_Dataset excerpts_:
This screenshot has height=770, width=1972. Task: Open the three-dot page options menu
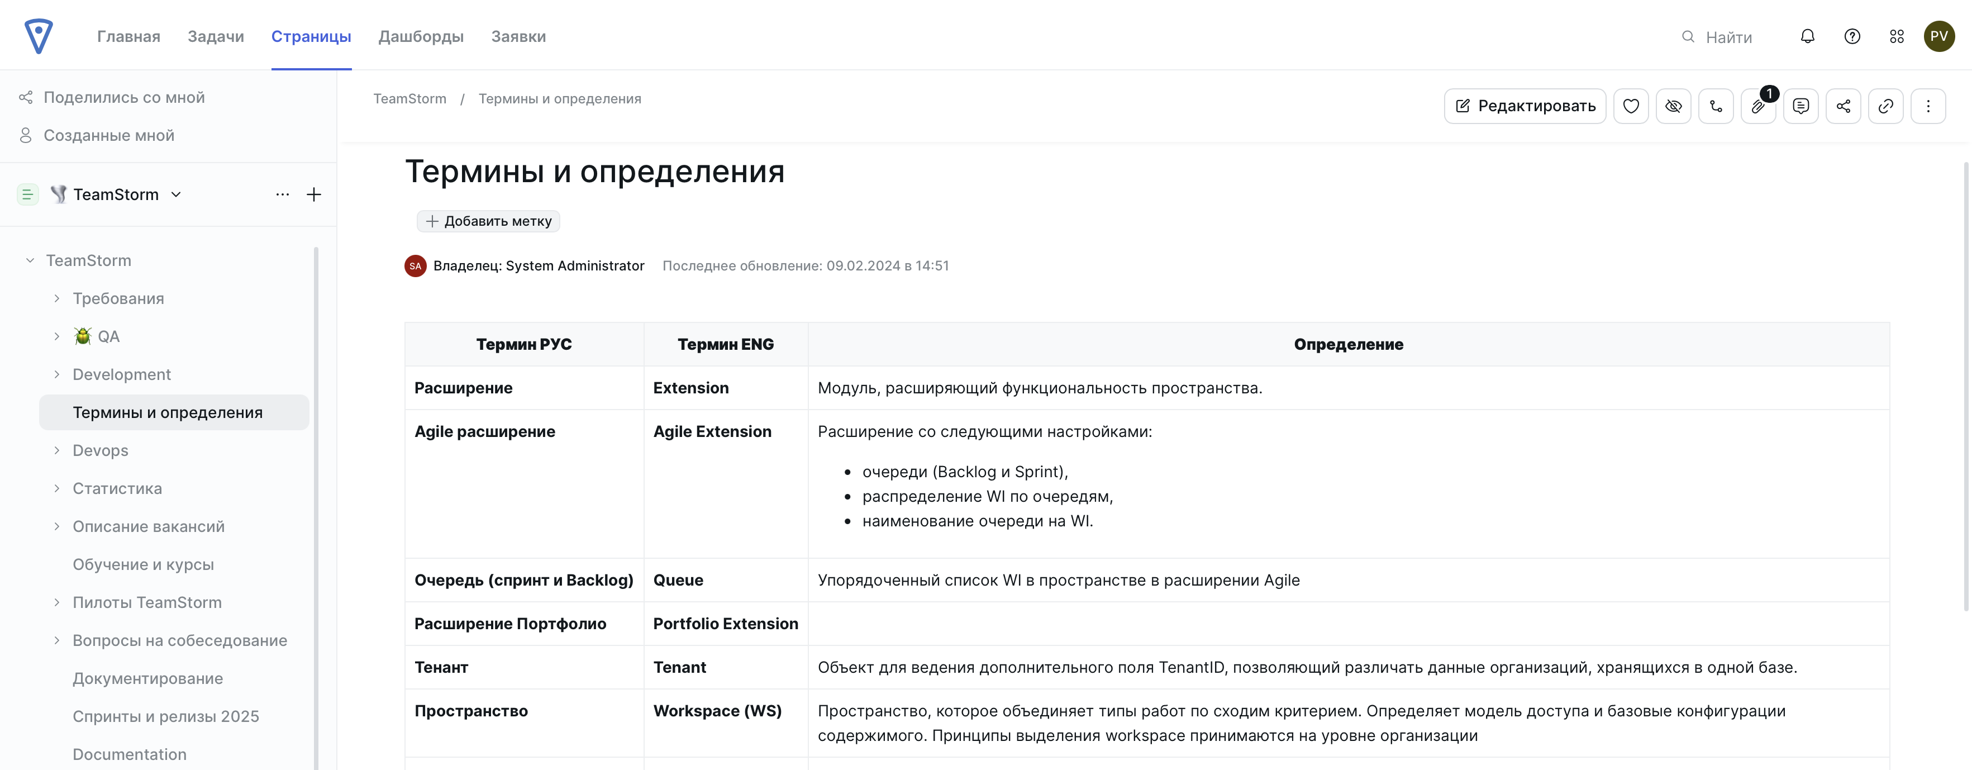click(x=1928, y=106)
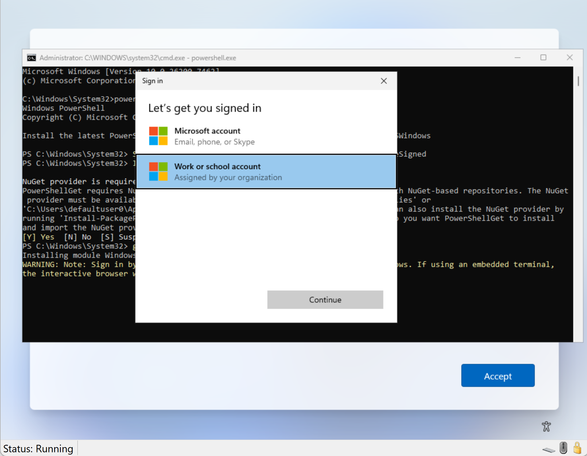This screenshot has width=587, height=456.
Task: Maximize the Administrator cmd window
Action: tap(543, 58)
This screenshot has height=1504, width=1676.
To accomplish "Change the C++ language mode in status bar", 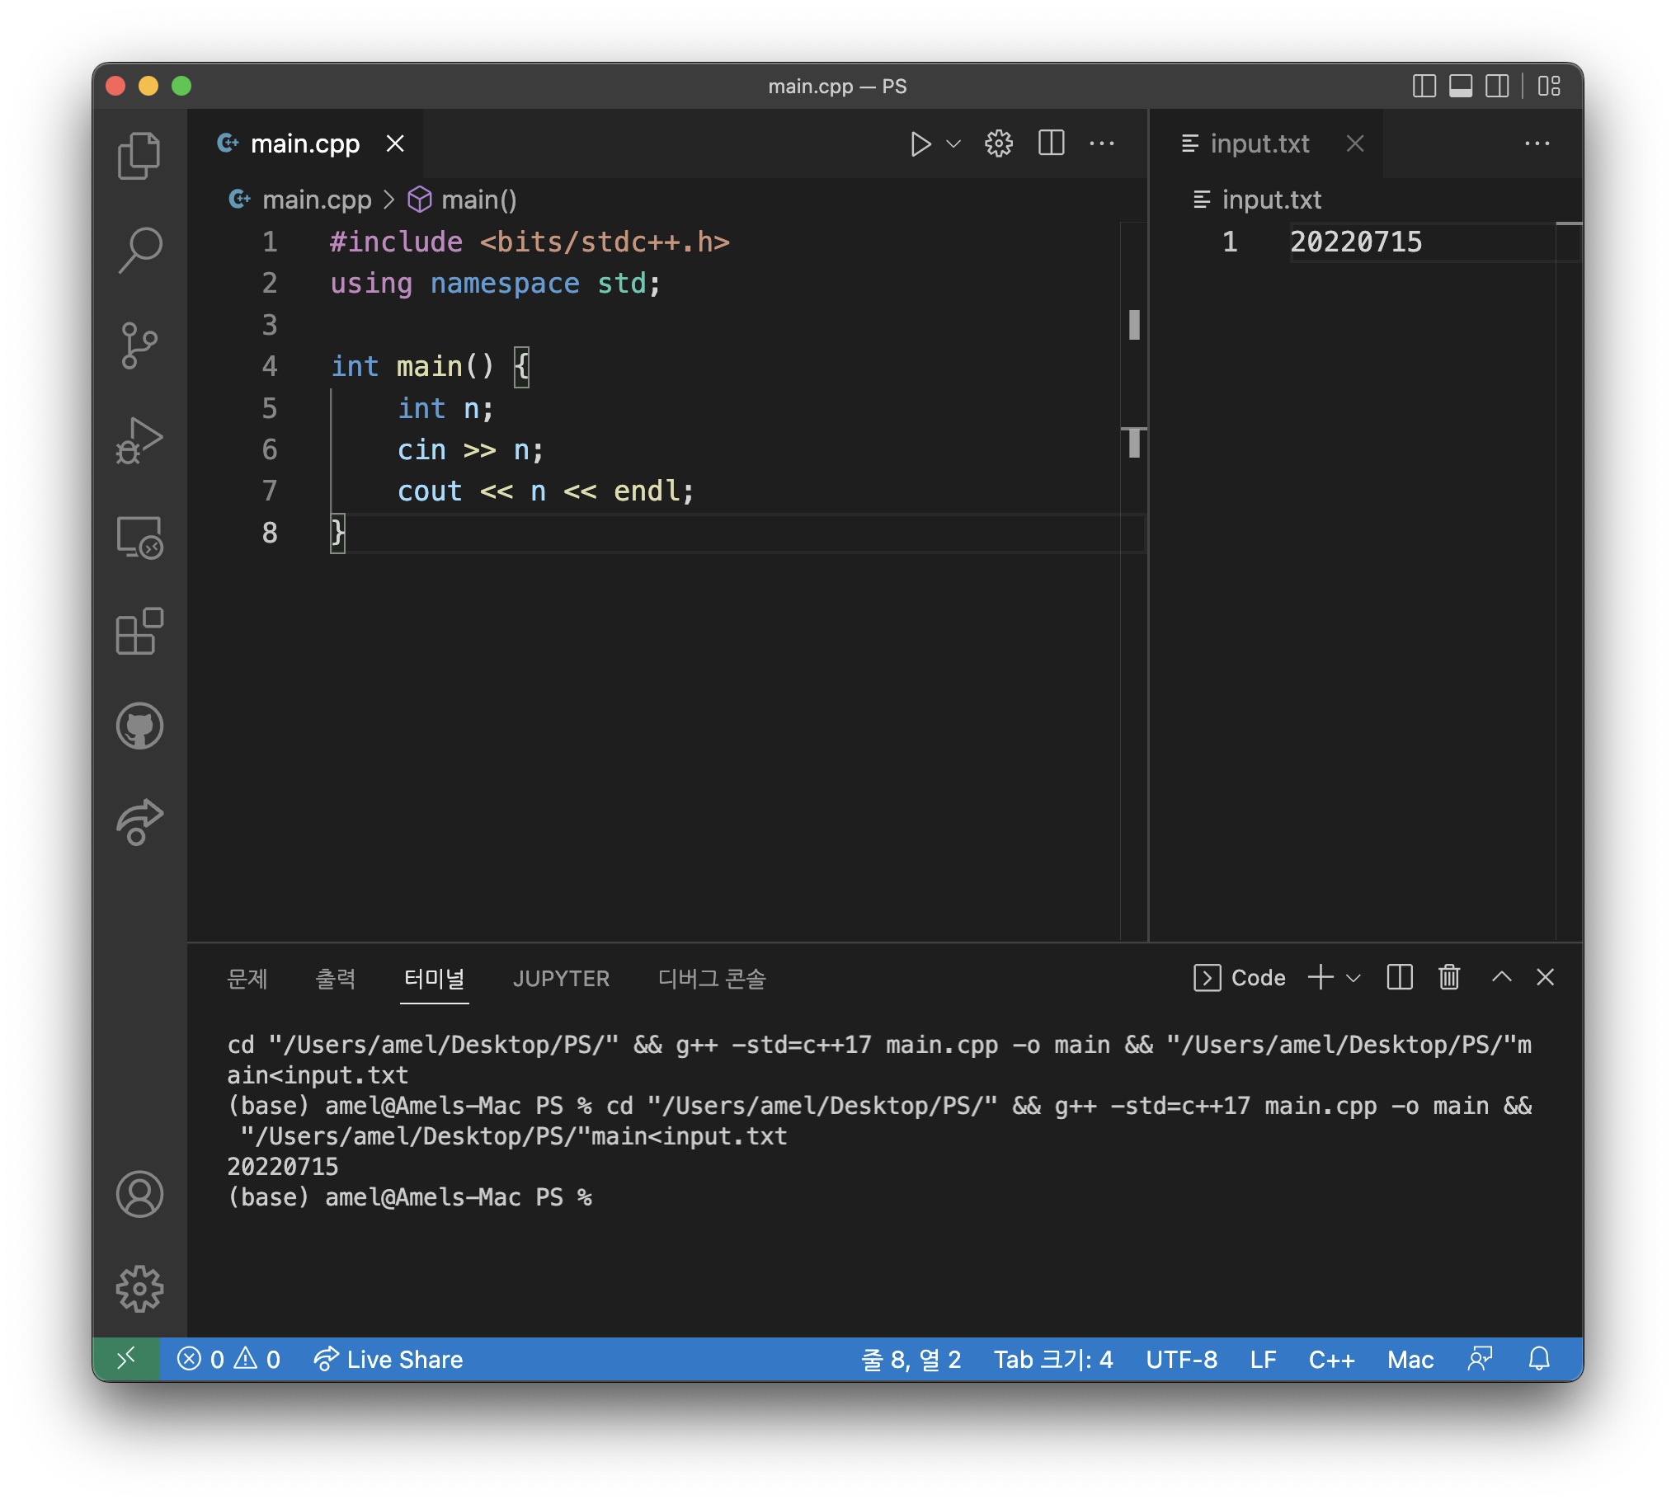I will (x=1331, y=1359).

...

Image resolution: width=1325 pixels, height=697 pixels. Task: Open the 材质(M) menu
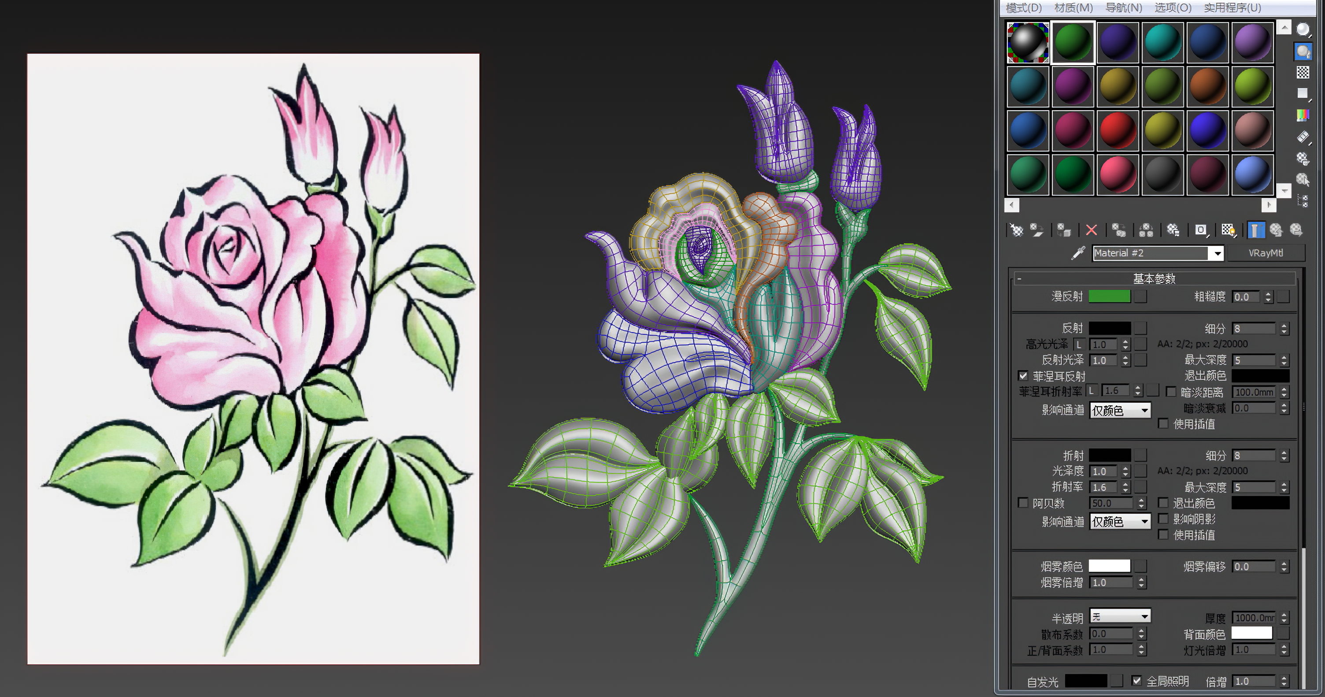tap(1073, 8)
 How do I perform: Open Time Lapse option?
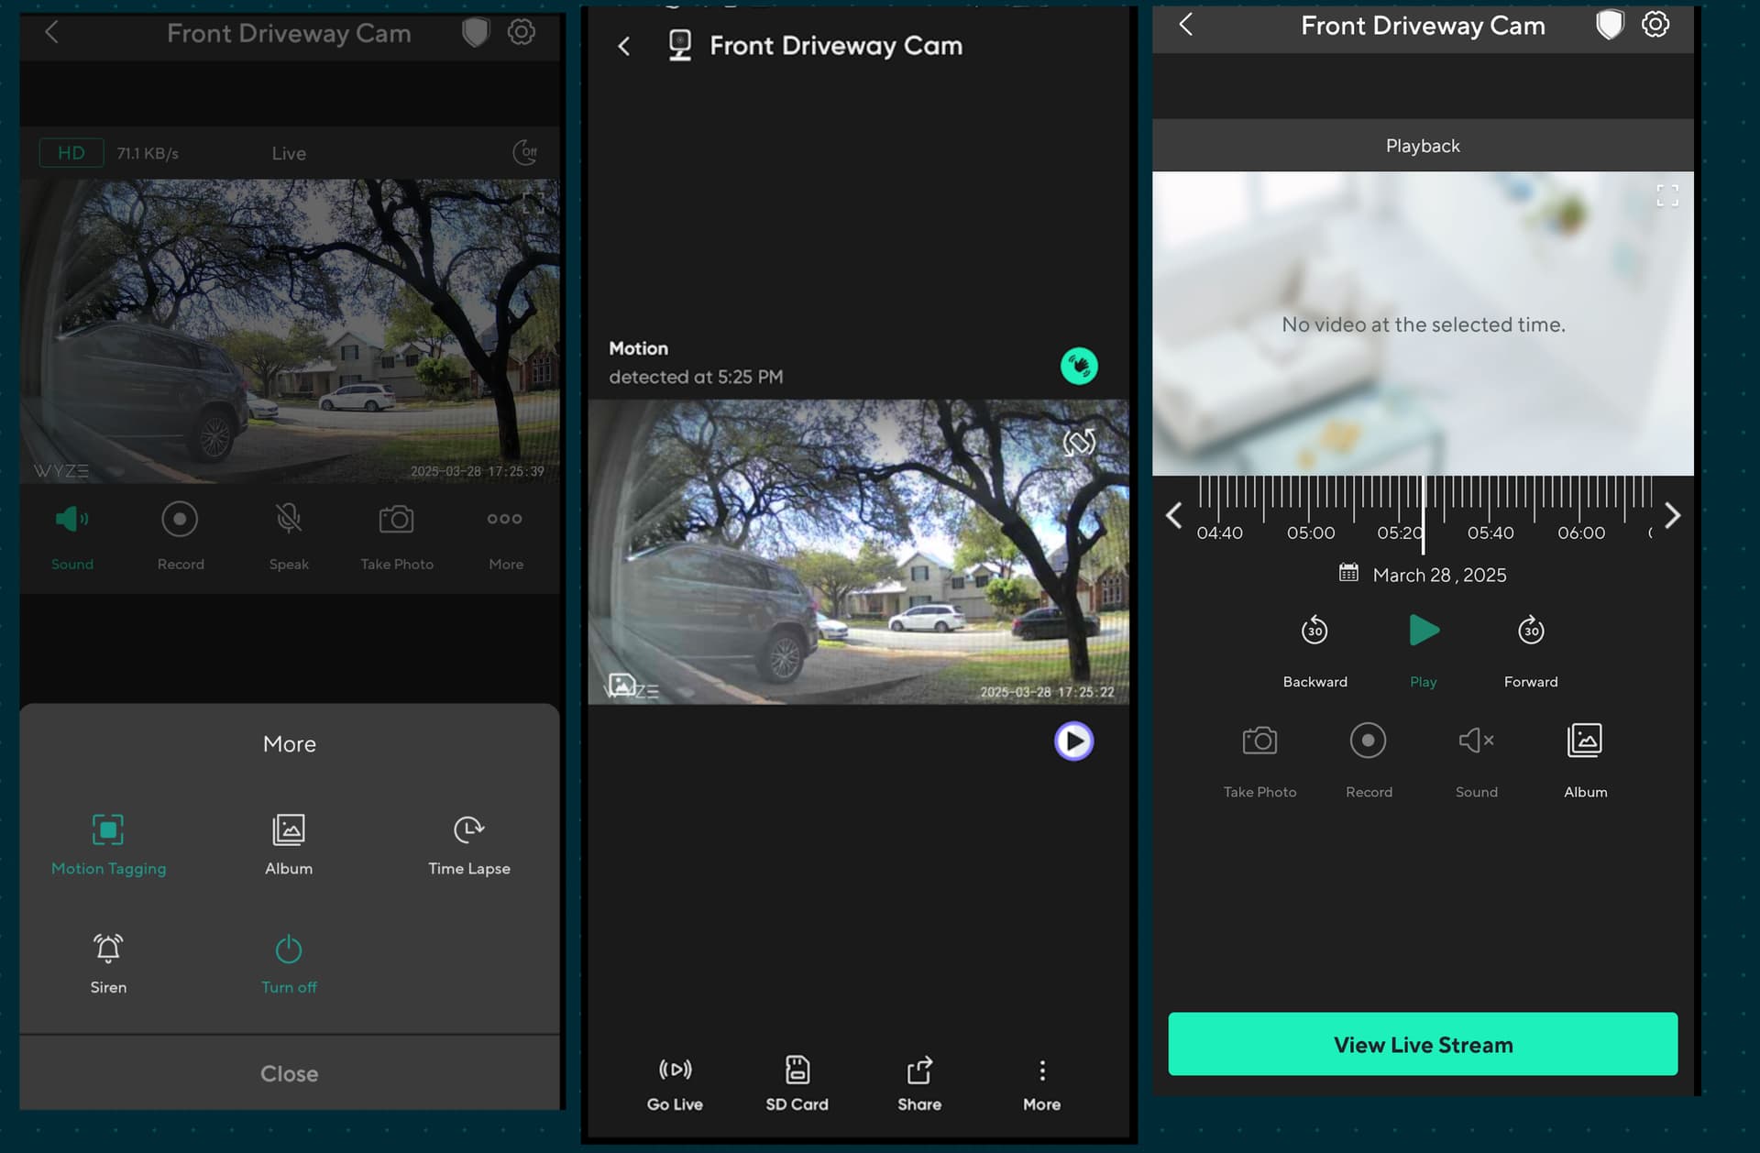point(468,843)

==

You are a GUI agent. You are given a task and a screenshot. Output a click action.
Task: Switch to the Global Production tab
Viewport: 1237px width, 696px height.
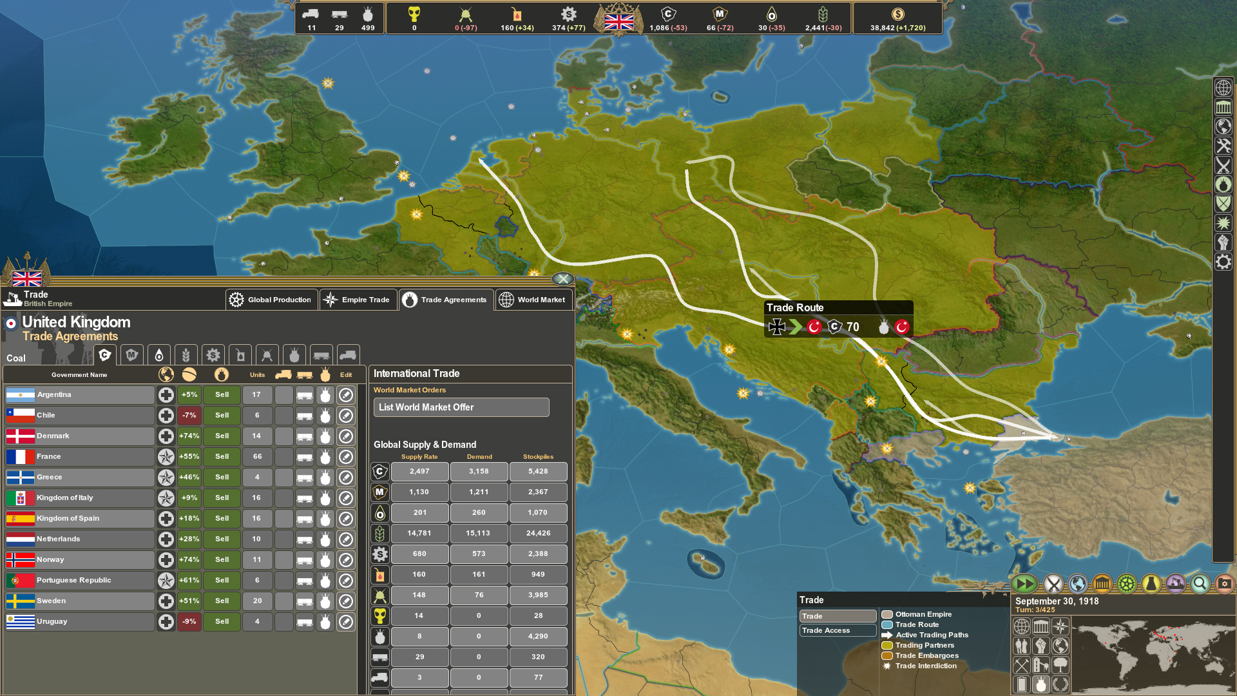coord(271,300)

_Instructions for the task_: Go to the line above that has "This screenshot has height=770, width=1972." and copy exactly from there down to the line that has "This screenshot has height=1504, width=1676.", both included. Leave the pictures out.

_Solution to this task_:
This screenshot has height=770, width=1972. Task: Open the three-dot page options menu
click(x=1928, y=106)
This screenshot has width=587, height=456.
Task: Maximize the Administrator cmd window
Action: tap(543, 58)
This screenshot has height=1504, width=1676.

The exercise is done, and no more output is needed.